2016 Education Key Successes

  • Tackling the statewide teacher shortage. Washington state has an urgent teacher shortage with more than 40 percent of our schools unable to fill all their teaching positions. Gov. Inslee is committed to making progress on improving salaries and support programs to recruit and retain outstanding teachers. He signed SB 6455 that commits funding to increase the number of qualified individuals becoming teachers.
  • Closing the opportunity gap. Gov. Inslee signed HB 1541 to improve how we support homeless children, foster youth and students of color in our schools.
  • Helping low-income students pay for college. Washington state is a national leader in providing financial aid to students and their families. Gov. Inslee signed the supplemental budget that maintained funding for State Need Grant and College Bound Scholarships.
  • Education Funding Task Force. Gov. Inslee signed E2SSB 6195 to ensure continued bipartisan collaboration on full funding for basic education and commit the Legislature to adopting measures in the 2017 legislation session that finish the job of fully funding basic education. The bipartisan Education Funding Task Force will examine ways to eliminate dependence on local levies for paying for basic education and prepare recommendations about competitive compensation that help districts recruit and retain educators. The legislation also directs the task force to recommend sources of state revenue that could help support Washington’s program of basic education.

2015 Education Key Successes

  • Affordable college tuition. Gov. Inslee signed a historic tuition cut for students at state colleges, including community colleges.
  • Early education. Gov. Inslee helped pass a landmark bill that will help more than 48,000 children get access to quality early learning. The Early Start Act includes historic levels of funding for Washington’s littlest learners.
  • Financial aid. State investments in both the Opportunity Scholarship and College Bound Scholarship mean a combined 8,000 more students will get tuition relief next year.
  • Fair pay for educators. For the first time since 2008, we increased pay for teachers and state workers.
  • Investment in our K-12 education system. The 2015-2017 budget invests $1.3 billion into our K-12 system to make sure our kids get the education they deserve. These investments include:
    • Class size reduction for grades K-3
    • All-day kindergarten
    • Teacher training and mentor programs
    • Computer science education programs

2014 Education Key Successes

  • Graduation opportunities. Gov. Inslee signed SB 6552 which boosts the high school graduation requirement from 20 to 24 credits beginning with the class of 2019. The bill incorporates Gov. Inslee’s legislation to provide students new options for fulfilling their math and science requirements to provide more pathways for students with different academic or career goals.
  • Education investments. Legislators approved several important supplemental budget items including an additional $2 million for new teacher mentoring and additional engineering and computer science slots at Central and Eastern Washington universities.

2013 Education Key Successes

  • Financial aid.
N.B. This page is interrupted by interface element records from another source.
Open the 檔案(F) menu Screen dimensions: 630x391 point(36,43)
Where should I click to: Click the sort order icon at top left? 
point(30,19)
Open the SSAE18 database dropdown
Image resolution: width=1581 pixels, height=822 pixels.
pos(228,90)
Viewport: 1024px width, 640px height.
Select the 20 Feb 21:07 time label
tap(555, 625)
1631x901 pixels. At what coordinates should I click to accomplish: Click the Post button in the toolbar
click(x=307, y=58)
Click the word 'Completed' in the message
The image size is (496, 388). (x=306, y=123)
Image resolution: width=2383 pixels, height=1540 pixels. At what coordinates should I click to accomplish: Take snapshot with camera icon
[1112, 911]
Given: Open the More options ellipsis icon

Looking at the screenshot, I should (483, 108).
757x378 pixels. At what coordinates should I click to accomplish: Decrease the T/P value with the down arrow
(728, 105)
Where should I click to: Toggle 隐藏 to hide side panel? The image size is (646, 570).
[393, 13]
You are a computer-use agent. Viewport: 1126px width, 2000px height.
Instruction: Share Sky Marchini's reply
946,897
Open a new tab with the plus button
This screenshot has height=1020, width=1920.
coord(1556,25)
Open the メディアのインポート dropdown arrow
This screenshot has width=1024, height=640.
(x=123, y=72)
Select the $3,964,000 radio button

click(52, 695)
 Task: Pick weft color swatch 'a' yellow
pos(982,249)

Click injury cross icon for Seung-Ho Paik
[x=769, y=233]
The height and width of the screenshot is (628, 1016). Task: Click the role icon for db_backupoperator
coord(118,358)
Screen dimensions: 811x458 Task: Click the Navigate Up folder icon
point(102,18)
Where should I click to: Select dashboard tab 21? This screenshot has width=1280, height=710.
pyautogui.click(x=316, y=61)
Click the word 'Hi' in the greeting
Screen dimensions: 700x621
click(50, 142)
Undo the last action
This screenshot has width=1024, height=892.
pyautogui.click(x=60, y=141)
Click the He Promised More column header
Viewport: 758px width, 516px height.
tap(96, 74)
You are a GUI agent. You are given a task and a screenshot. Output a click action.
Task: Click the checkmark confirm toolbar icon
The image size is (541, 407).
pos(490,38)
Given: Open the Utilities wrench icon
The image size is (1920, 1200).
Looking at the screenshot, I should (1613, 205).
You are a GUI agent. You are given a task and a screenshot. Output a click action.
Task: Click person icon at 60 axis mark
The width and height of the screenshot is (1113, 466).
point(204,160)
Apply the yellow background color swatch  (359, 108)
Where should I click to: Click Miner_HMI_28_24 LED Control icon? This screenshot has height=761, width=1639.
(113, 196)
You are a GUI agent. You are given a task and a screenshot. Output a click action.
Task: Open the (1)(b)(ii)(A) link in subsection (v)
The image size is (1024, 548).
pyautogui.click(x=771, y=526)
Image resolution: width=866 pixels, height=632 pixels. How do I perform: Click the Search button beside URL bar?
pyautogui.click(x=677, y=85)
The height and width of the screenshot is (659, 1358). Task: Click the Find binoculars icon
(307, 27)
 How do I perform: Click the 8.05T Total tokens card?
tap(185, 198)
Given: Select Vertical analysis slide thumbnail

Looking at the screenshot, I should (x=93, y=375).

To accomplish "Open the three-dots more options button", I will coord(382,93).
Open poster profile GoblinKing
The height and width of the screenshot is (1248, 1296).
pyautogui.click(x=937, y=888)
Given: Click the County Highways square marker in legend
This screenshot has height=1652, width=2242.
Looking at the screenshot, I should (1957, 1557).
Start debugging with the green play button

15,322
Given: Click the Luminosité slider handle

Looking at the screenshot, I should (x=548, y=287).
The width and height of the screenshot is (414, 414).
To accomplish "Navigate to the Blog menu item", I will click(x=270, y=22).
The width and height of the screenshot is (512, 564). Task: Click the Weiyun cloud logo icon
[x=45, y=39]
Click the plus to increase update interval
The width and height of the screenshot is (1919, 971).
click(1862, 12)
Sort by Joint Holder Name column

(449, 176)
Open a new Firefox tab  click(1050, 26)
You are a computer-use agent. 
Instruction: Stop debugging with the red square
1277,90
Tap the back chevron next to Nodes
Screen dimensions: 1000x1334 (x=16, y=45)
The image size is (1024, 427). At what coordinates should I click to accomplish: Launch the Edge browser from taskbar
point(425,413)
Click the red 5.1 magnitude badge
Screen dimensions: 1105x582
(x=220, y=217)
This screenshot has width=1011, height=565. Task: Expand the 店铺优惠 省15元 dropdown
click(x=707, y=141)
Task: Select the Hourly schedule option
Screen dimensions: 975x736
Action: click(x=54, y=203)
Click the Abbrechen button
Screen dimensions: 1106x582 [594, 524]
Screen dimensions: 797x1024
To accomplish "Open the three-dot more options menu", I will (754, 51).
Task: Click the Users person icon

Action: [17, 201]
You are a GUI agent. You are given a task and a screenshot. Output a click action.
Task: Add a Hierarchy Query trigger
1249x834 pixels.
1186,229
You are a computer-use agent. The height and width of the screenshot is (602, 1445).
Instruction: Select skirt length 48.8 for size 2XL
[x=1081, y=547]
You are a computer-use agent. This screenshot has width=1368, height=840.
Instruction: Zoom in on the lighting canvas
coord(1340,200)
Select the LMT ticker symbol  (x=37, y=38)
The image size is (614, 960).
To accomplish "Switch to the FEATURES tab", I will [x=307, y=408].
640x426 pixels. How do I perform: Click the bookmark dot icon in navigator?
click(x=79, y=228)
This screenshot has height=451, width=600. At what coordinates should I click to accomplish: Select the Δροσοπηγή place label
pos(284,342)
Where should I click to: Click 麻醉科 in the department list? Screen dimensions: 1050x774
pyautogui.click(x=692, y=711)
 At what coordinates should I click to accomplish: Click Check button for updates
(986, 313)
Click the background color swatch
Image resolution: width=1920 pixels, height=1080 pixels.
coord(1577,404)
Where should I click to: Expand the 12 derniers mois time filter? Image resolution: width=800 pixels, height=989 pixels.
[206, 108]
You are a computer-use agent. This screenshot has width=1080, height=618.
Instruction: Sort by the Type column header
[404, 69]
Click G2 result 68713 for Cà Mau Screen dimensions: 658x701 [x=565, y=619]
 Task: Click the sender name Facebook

Gov. Inslee signed the Dream Act (SB 6523) which provides an opportunity for all aspiring Washington students to compete for state need grants financial aid regardless of documentation status.
  • STEM education. Gov. Inslee’s House Bill 1872 convened a new STEM alliance to expand STEM opportunities in our K-12 system and develop a system for measuring how well the state and our partners are preparing students for STEM-related opportunities after high school.